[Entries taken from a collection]
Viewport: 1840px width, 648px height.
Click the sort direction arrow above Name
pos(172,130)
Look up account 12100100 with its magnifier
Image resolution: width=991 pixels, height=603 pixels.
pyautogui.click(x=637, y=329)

ASSIGNMENT:
Nothing is to be left out; every record above must be repeated exactly.

ANSWER TO THIS TASK:
Viewport: 1840px width, 648px height.
Click the sort direction arrow above Name
pos(172,130)
Look up account 12100100 with its magnifier
Image resolution: width=991 pixels, height=603 pixels.
pyautogui.click(x=637, y=329)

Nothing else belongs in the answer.